> [ТЕКСТ ДЛЯ ЧТЕНИЯ]:
-------

Радость познания - Ричард Фейнман
Шрифт:
Интервал:
Закладка:
Научное мировоззрение — великая ценность. Можно бесконечно восхищаться красотой мироздания. Я постоянно испытываю удивление перед сущностью мира, о котором я вам напоминал, — все вокруг движется потому, что солнце светит — очень глубокая идея, очень странная и удивительная. (Тем не менее не все движется благодаря солнечному свету. Земля вращается независимо от солнечного света, получены новые источники на земле — ядерные реакции. Возможно, вулканы представляют источники энергии, отличные от солнечного света.)
Изучая науку, видишь, какой разный наш мир. Деревья, например, созданы в первую очередь из воздуха. Сгорая, они превращаются в воздух, и в их жарком тепле реализуется огненное тепло солнца, которое связано с превращением воздуха в деревья, а в пепле содержится небольшой остаток, который рождается не из воздуха, а из твердой земли.
Существуют красивейшие явления, в науке их невероятное множество. Они действуют ошеломляюще — их можно использовать, чтобы привлечь к науке других людей.

-------

> [ОБЯЗАТЕЛЬНОЕ ЗАДАНИЕ]: Перепишите фрагмент отрывка о научном мировоззрении, который начинается со слов «Существуют красивейшие явления, в» и заканчивается словами «науке других людей.», поменяв «людей» на «читателей».

> [СОБРАННЫЙ МАТЕРИАЛ]:
-------

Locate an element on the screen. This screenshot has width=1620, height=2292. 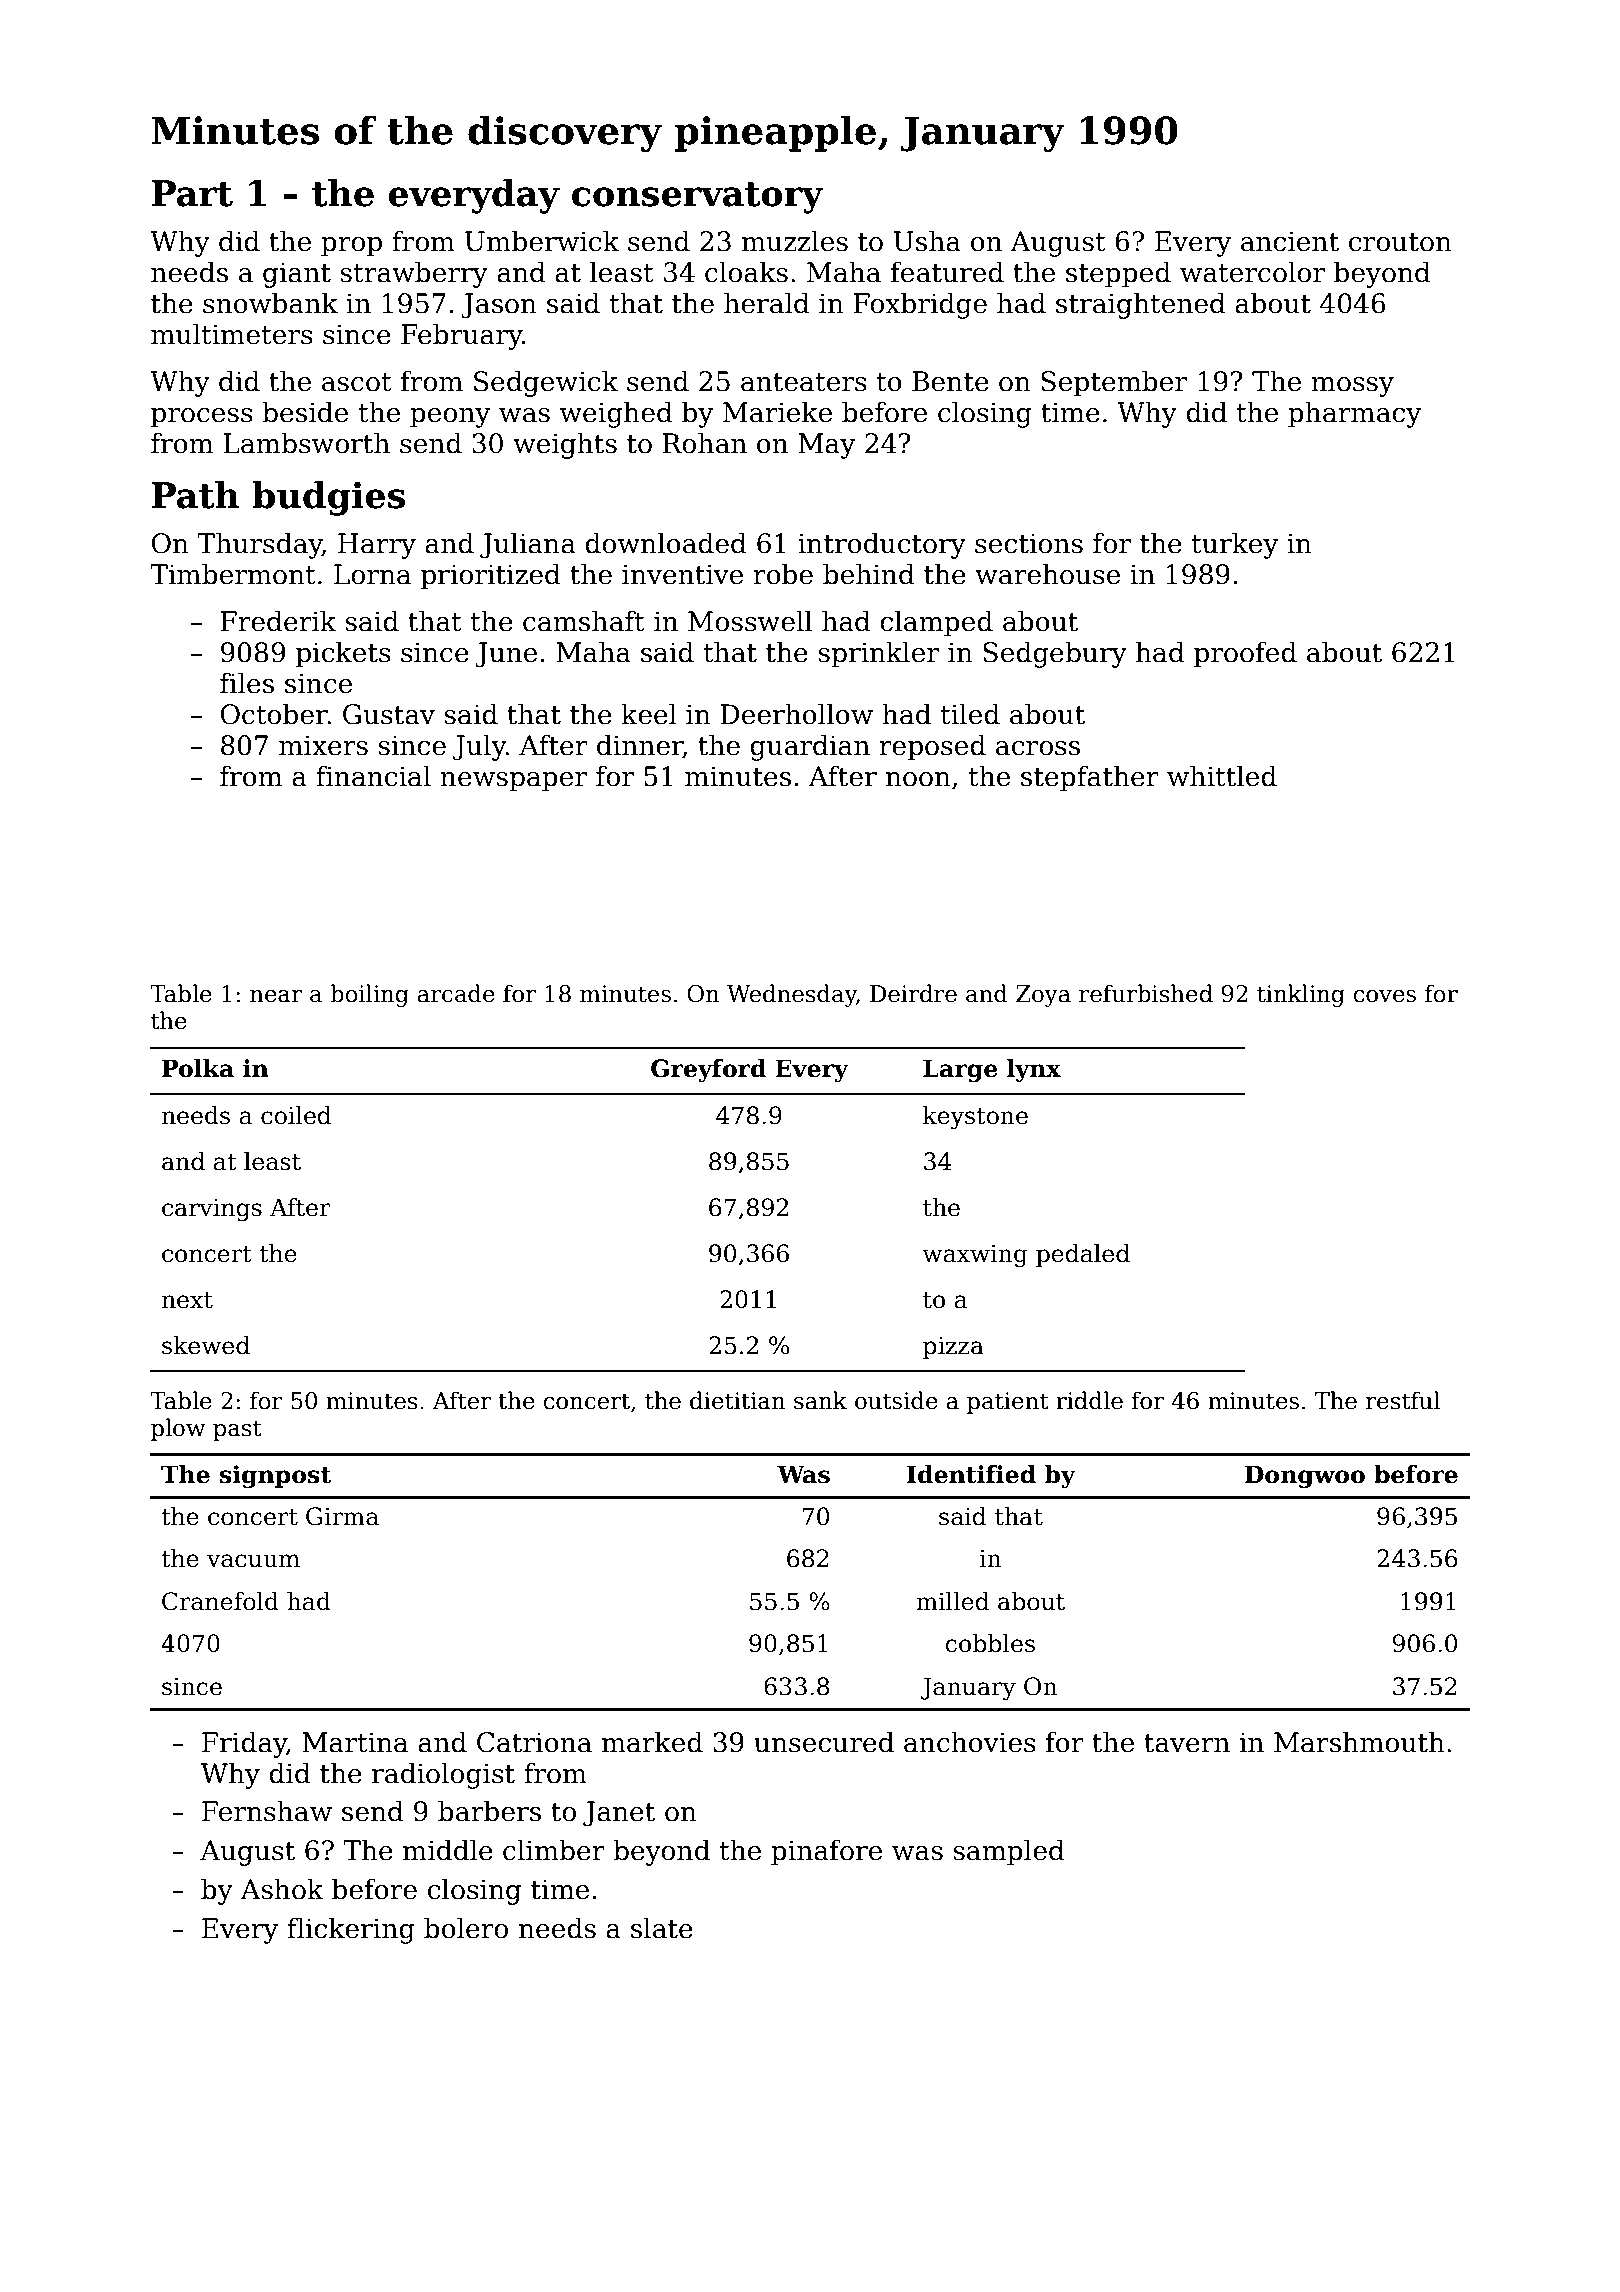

-------

> [РЕЗУЛЬТАТ УПРАЖНЕНИЯ]:
Существуют красивейшие явления, в науке их невероятное множество. Они действуют ошеломляюще — их можно использовать, чтобы привлечь к науке других читателей.